Era da parecchio tempo che rimandavo la scrittura di questo post: come sapete sono un fan accanito di Ubuntu, utilizzandolo ho trovato davvero ottima una sua funzionalità che mi ha permesso di mandare in pensione Dropbox senza problemi o rimorsi. Naturalmente sto parlando di Ubuntu One: il servizio di cloud computing, streaming audio e sync di Canonical ( l’azienda che supporta Ubuntu). Dopo il salto vedremo le caratteristiche che rendono Ubuntu One (secondo me) il miglior servizio sul mercato.
Caratteristiche di Ubuntu One
Come ho già detto non potuto più rimandare questo articolo dato che fra pochi giorni dovrebbe iniziare a funzionare iCloud: il servizio di cloud computing creato da Apple che ci fornirà uno spazio per lo storage e tante altre funzione dedicate ai nostri iDevices e Mac.
Ma lasciamo perdere iCloud (di qui parlerò nel paragrafo successivo) e concentriamoci sull’avversario di casa Canonical per vederne le funzionalità e poter dare un giudizio completo.
Innanzitutto possiamo dire che One non è solamente un servizio di storage ma offre tanto altro:
- 5Gb di storage gratuito con sincronizzazione dei file e dei contatti (presto anche su device mobili) tramite app desktop e la versione online del sito.
- Music streaming su Pc/Ubuntu e Android/iPhone/iPad (su Android è possibile ascoltare i brani anche offline) e possibilità di comprare musica tramite l’Ubuntu One Music Store. 3,99 $ dollari al mese o 39,99 $ all’anno (verranno aggiunti anche altri 20Gb di storage), gratuito per i primi 30 giorni.
- Sincronizzazione delle note Tomboy (solamente su Ubuntu).
- Possibilità di aumentare lo storage in blocchi da 20Gb (2,99 $ dollari al mese o 29,99 $ all’anno)
- Possibilità di sincronizzare i bookmark di Firefox
- Applicazione dedicata sia su Windows che su Ubuntu (installata di default), su Mac saremo costretti ad utilizzare il sito web.
Come potete notare le funzioni offerte da Canonical sono innumerevoli e mi hanno convinto ad utilizzarlo molto spesso.

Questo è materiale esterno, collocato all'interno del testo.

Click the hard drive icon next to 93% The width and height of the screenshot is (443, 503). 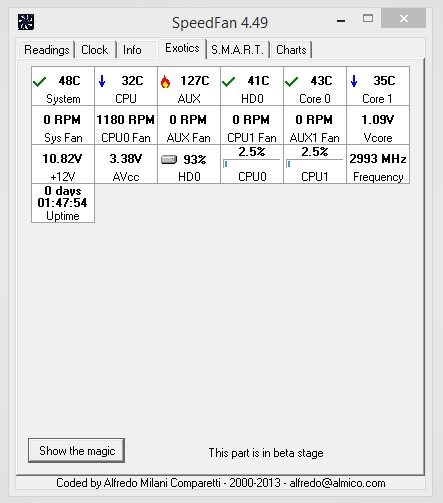click(169, 160)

L’unica cosa che mi frena dall’utilizzarlo su Mac è la mancanza dell’applicazione dedicata, lacuna che spero venga colmata al più presto.
iCloud sarà migliore?
Adesso confrontiamo One con iCloud: il servizio di Apple entrerà in azione tra pochissimi giorni. Lo spazio offerto inzialemente sarà lo stesso di One cioè 5Gb. Potremo, anche in questo caso, aumentare lo spazio aggiungendo:
- 10 Gb: 16 €/anno
- 20 Gb: 32 €/anno
- 50 Gb: 80 €/anno
Notizia interessante è che le app, la musica, i libri e le foto del nostro rullino fotografico non saranno conteggiate nei 5 Gb di storage gratuito offertoci.
Anche con iCloud avremo tante funzionalità interessanti ad esempio la possibilità di modificare un file su qualsiasi dispositivo noi ci troviamo, la funzionalità Find My iPhone oppure iTunes Match o iTunes in the Cloud.
Sarà disponibile un’app per Windows/Mac (non disponibile su Xp) e per gli iDevices. Infine ci verrà offerta una mail @me.com gratuitamente.
Conclusioni
Adesso cerchiamo di fare un confronto democratico tra i due servizi. Secondo il mio modesto parere i due servizi avranno dei tipi diversi di utenti poichè il servizio di Canonical si presta a qualsiasi device incluso Mac anche se dobbiamo utilizzare la versione online invece il servizio cloud di Apple sarà dedicato soprattuto agli iDevices. Insomma tutto ruoterà intorno alle funzionalità dei dispositivi mobile. Secondo me iCloud renderà solamente più completi iPhone e iPad poichè su Mac/Pc non ci saranno novità così rivoluzionarie ma features che possiamo trovare anche in altri servizi quindi penso che One sia molto più indicato alla grande maggioranza degli utenti mentre i possessori di iPhone e iPad che li utilizzano assiduamente (ad esempio per lavorare) sceglieranno il servizio di Apple.